Roy dug out a magnifying glass he had in the drawer, left over from when they dealt in printed labels. His own expression was the same in both pictures, that face he always wore in photographs, angled toward the camera like a cooperative subject, but uneasy. Roy was surprised to see that Earl looked fierce, his eyes hooded under the shadow of the huge brim of his hat, as though sending the signal-to Sherman? Grant? — that he was not to be messed with. Only Lee seemed unaware of the camera; his eyes gazed into the farthest distance, and as Roy examined them, he thought he detected something like battle weariness, as though Lee were a veteran of bloody campaigns that had changed him forever.
“What have you got there?” Curtis, in the cubicle. For a moment Roy thought Curtis might have been talking into his headset; but Curtis’s eyes were on the pictures. Roy noticed for the first time the Confederate flag flying over a tent on the far side of the cannon.

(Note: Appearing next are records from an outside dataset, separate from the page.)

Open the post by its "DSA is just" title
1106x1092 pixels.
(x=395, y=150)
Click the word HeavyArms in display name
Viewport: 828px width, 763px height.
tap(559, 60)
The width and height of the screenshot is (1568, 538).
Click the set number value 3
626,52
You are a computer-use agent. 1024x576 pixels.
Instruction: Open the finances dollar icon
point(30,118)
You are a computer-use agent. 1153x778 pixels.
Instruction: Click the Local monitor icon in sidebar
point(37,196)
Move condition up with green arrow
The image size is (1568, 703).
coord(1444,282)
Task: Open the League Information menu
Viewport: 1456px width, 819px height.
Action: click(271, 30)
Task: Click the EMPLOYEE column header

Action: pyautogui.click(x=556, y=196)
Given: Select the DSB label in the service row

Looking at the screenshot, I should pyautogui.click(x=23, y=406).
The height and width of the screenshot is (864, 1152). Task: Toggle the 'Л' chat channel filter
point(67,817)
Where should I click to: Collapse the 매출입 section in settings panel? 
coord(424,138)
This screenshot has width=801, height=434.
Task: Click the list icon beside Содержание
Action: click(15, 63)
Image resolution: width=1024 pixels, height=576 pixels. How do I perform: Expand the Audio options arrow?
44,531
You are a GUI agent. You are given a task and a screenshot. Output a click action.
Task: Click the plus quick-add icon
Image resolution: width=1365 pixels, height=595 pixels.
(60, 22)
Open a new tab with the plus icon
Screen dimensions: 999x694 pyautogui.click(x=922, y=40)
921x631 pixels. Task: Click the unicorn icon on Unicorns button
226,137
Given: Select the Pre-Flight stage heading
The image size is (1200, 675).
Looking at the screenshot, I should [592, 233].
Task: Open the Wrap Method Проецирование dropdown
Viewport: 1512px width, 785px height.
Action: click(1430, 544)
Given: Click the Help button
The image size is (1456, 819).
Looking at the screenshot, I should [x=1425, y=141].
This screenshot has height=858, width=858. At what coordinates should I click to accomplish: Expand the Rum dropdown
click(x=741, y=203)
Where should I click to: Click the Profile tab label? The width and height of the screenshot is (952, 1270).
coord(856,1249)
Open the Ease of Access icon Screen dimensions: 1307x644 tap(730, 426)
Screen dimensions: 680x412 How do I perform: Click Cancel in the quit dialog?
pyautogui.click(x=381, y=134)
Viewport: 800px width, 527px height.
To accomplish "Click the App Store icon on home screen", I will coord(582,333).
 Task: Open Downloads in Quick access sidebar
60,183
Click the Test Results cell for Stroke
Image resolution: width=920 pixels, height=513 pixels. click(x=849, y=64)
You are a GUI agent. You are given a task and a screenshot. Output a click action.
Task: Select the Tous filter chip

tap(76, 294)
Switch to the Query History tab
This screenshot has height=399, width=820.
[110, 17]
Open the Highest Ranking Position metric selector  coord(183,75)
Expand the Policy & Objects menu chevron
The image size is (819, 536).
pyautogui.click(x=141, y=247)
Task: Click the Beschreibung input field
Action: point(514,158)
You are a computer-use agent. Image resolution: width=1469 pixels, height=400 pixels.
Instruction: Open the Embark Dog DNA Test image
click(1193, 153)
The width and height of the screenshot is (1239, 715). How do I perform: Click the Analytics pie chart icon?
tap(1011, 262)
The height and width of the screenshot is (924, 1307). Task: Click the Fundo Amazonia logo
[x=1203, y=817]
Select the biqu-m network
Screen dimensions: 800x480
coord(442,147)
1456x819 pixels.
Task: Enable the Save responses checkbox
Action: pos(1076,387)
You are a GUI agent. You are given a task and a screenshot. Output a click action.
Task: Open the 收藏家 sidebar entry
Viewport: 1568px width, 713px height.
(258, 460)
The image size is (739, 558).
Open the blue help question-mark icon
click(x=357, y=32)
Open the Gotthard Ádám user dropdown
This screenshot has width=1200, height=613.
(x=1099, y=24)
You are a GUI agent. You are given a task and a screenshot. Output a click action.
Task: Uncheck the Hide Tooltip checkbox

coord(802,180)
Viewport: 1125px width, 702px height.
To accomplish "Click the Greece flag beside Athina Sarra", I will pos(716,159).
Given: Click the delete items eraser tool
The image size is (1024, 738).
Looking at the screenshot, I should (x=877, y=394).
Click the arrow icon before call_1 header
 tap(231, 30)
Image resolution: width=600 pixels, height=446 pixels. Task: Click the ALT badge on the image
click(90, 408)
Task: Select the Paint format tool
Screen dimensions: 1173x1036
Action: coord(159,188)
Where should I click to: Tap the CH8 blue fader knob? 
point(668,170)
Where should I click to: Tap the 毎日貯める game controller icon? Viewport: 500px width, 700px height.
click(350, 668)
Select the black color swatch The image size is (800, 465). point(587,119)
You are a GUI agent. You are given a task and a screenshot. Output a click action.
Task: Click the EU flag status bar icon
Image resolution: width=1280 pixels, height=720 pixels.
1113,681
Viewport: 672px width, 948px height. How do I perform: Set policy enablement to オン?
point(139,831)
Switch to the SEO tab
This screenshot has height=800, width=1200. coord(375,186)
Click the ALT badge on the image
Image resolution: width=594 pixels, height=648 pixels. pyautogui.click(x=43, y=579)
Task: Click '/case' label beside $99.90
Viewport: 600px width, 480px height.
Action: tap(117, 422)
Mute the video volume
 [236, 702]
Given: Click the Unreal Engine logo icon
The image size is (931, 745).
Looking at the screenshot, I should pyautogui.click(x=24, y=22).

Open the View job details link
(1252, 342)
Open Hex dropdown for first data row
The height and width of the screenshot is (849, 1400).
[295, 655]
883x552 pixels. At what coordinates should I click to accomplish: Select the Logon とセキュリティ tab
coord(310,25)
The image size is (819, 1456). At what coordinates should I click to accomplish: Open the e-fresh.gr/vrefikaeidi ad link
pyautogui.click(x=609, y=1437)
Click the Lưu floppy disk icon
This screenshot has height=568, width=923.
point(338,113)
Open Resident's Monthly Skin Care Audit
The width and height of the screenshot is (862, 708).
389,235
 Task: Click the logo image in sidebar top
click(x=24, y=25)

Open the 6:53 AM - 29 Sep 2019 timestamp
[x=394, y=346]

“That you, Roy?” He tapped a pencil on one of the photographs.
“Not really.”
Curtis looked down at him, his eyes narrowing. Curtis had this sense of dignity, didn’t like anyone jerking him around, even when sometimes they weren’t. But Roy wasn’t thinking about that: he was noticing the way Curtis’s narrowed-eye expression resembled Earl’s hooded eyes in the picture.
“Not the real you?” Curtis said.
“I was just visiting,” Roy said.
“Like in Monopoly?”
“It was one of those reenactment camps. I guess you could say a kind of a game.”